ADMINISTRATIVE REPORT
Wes Murray, chief executive officer, said he and Joleen Senter Durham, physician recruiting director, visited the Cox Family Medicine Residency Program in Springfield to speak to residents about TCMH.
“We had a very productive meeting and provided lunch for about 15 people,” Murray said. “We spoke with them about moonlighting in the ER, rural residency rotations in the clinic or surgery department, weekend hospitalist work and full-time opportunities after residency.”
Durham said several of the current residents have roots in the Ozarks.
“Most residents will take a job within 100 miles of where they complete residency,” Durham said. “We are very fortunate that Cox allows us the opportunity to meet with their residents regularly.”
Ron Prenger, CoxHealth representative, said the Cox residency program was recently allowed to add an additional resident. The program hopes to add more slots for residents in the future.
FINANCIAL REPORT
Linda Pamperien, chief financial officer at TCMH, reported inpatient volumes were below budgeted expectations, but outpatient volumes were above budgeted expectations for an overall revenue of $23,261.

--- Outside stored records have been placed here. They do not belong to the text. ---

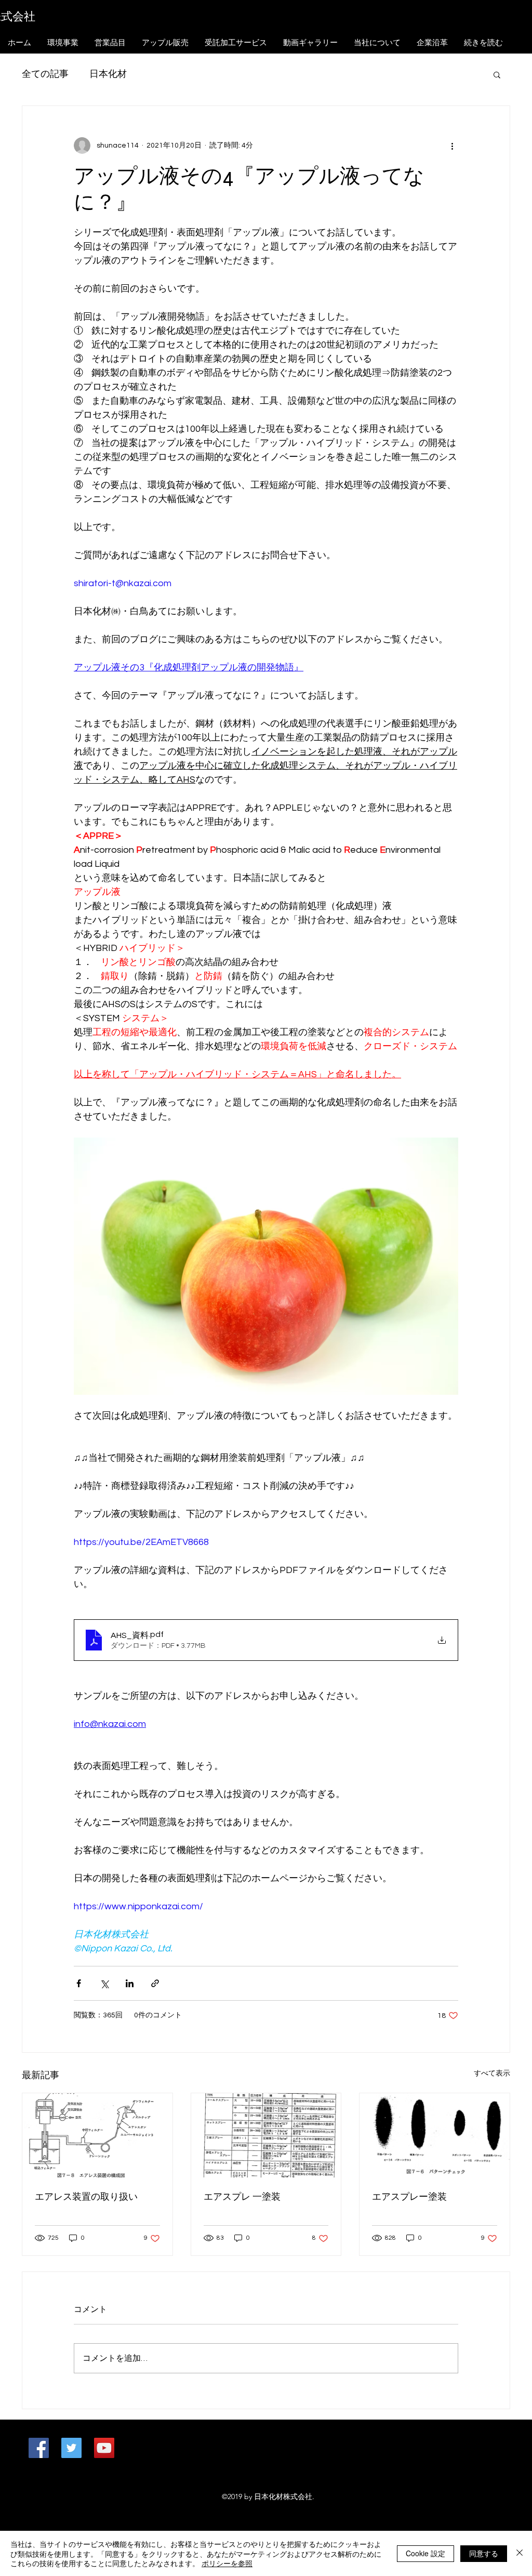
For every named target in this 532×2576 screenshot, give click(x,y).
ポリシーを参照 (227, 2563)
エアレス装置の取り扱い (86, 2196)
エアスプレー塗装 (409, 2196)
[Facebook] (39, 2448)
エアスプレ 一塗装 (242, 2196)
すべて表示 (492, 2073)
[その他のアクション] (452, 145)
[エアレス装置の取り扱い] (97, 2135)
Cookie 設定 (425, 2553)
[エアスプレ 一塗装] (266, 2135)
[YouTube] (104, 2448)
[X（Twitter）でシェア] (104, 1983)
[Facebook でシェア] (79, 1983)
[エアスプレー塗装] (435, 2135)
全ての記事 (45, 74)
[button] (497, 74)
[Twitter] (71, 2448)
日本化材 (108, 74)
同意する (483, 2553)
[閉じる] (519, 2553)
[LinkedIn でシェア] (130, 1983)
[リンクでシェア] (155, 1983)
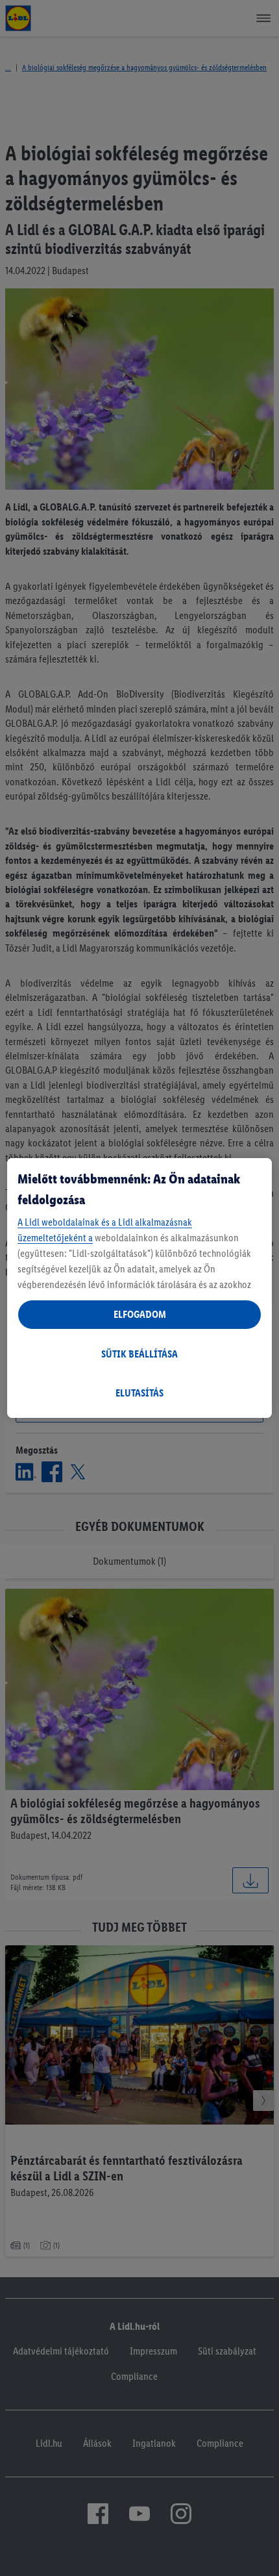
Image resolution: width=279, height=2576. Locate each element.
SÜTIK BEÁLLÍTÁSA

Due to Medicaid payment remittance for three weeks instead of two in March, contractual adjustments were higher, coming in at almost 68 percent.
With the higher contractual adjustment, TCMH ended March with a negative bottom line of $132,018, creating a negative year-to-date bottom line of $35,997.
Attending the meeting were Weis; Taylor; Murray; Pamperien; Durham; Prenger; Anita Kuhn, controller; Dr. Jonathan Beers, TCMH chief of staff; and board members Jim Perry, Mark Hampton, Omanez Fockler and Janet Wiseman. Absent was Russell Gaither.